Fairly soon after their marriage, the young couple began their journey to North Dakota  I know their car broke down along the way, and Grandpa had to fix it in the middle of nowhere.  As is normal, the first child came along quite quickly and Grandpa was worried enough that this first child was born in a hospital in Dicknson, ND.
Ulpian standing behind, Grandpa Frank holding my father, Eugene - abt 1941 in ND
 The next two were born at home with a midwife.  So, here this young couple was living in Dunn Center, ND in a small house that had previously been a chicken coop.  In this small house, they lived with their three children, and Grandpa's father and older sister.  Grandpa was working sometimes as many as 4 jobs, trying to support his family.  You might say that Grandma Marian was home sick and probably feeling almost desperate  So, she packed her children up and took a train to Idaho.  Very soon after, they both realized that North Dakota didn't provide the young family with any decent job opportunities.  I imagine that Grandpa Frank must have bee quite torn.  His wife and children were in Idaho and he knew that the best place for his family was Idaho, but his elderly father refused to leave North Dakota so in the end, he dd what he could for his father and sister, and headed off to Idaho

Once in Idaho, Grandpa found work at the local mill, and worked at logging as well.  Sometimes he was laid off which is something that happens quite often in the logging industry.  My father said that when he was growing up, they never really thought they were poor, because they had food to eat and a home to live in  Mostly he remembers having a loving and patient father.  I have learned funny things about Grandpa Frank by listening to my dad and his siblings.  I know that when he napped in his chair, he had one eye that never closed.  (He had been dropped as a baby by his older sister and his forehead was burned and the his eyelid was not able to close).  I know that no one disrespected their mother in front of him, or they faced the consequences.  My mother remembered a gentle man who had a gentle humor.

**Given material**
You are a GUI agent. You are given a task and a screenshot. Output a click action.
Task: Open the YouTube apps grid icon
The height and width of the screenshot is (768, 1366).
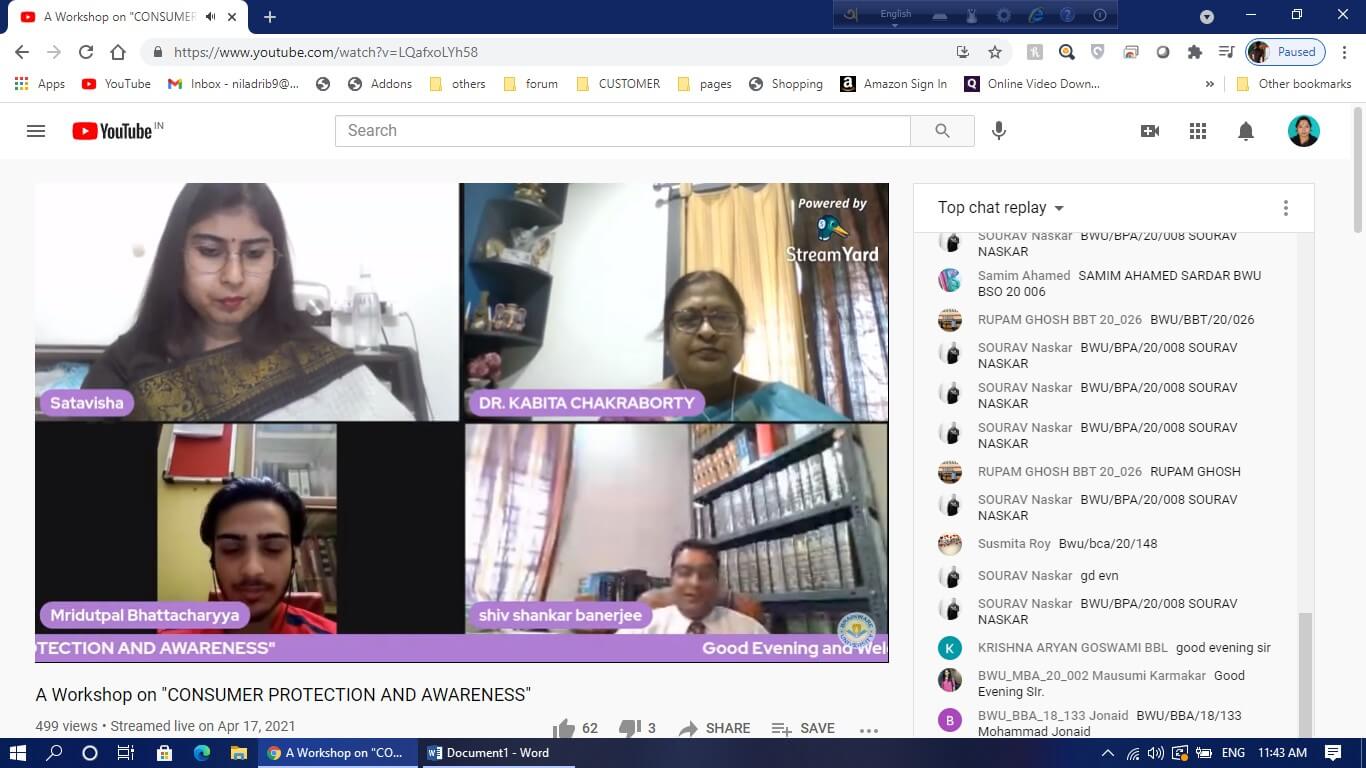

**About this exercise**
Reproduce word for word the part of the family history from "Fairly soon after" to "in Dicknson, ND.". The data are separate material and have no connection to the family history.

**Finished exercise**
Fairly soon after their marriage, the young couple began their journey to North Dakota  I know their car broke down along the way, and Grandpa had to fix it in the middle of nowhere.  As is normal, the first child came along quite quickly and Grandpa was worried enough that this first child was born in a hospital in Dicknson, ND.